As idyllic as life on the farm had been for the boys, Walt especially, leaving it was correspondingly painful. Roy Disney remembered “distinctly” that when the farm was sold, “we had a little six-month-old colt [that] was sold and tied up to a buggy and taken away, and Walt and I both cried. Later on that day . . . we were down in town and here was this farmer and his rig hitched up to the hitching rack and our little colt tied on behind . . . and the damn little colt saw us when we were across the street and he whinnied and whinnied and reared back on his tie-down, and we went over and hugged him and cried over him. . . . That was the last we saw of him.”
41

The Disneys moved into Marceline for the remainder of the 1910–11 school year, most of that time renting a house, probably at 508 North Kansas Avenue.
42
Then, on May 17, 1911, they left for Kansas City, Missouri, about 120 miles away.
43
(Robert Disney lived in Kansas City then and may have encouraged his brother to move there.) They lived first in a rented house at 2706 East Thirty-first Street.
44
Walt entered the Benton School at 3004 Benton Boulevard, barely two blocks from his new home, in September 1911. Although he had completed the second grade at Marceline, the Kansas City schools required him to take that grade over. In September 1914, the Disneys bought a modest frame house at 3028 Bellefontaine Street, a few steps north of Thirty-first and about four blocks east of their first Kansas City home.
45

Kansas City was vast compared with Marceline. The Missouri side alone was a city of more than a quarter million people. Add Kansas City, Kansas, and other surrounding towns, and the total was well above a half million. Since the Civil War, Kansas City had grown steadily by serving as a vital hub
for western settlement, for cattle drives, and for barge and rail traffic in agricultural products and manufactured goods from throughout the Midwest. By early in the twentieth century, its remaining frontier rawness was retreating rapidly in the face of such refinements as broad, landscaped boulevards. In 1911, Kansas City was not just bigger than Marceline, it was truly different, a real city.

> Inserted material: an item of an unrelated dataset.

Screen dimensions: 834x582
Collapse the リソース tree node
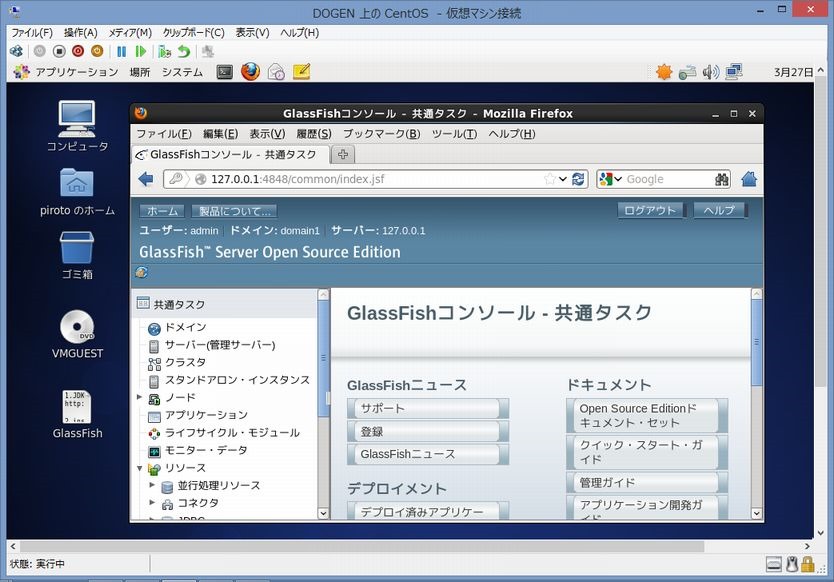[x=140, y=468]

Marceline and Kansas City were, however, similar in some fundamentals. Disney cheerfully associated outhouses only with Marceline when he spoke to the crowd there in July 1956, but he had remembered differently just a few weeks earlier, when he was interviewed by Pete Martin, a writer for the
Saturday Evening Post
. He said then, no doubt correctly, that the Disney family relied on an outhouse at its Bellefontaine address until he and his carpenter father enlarged the house one summer, adding a kitchen, bedroom, and bathroom.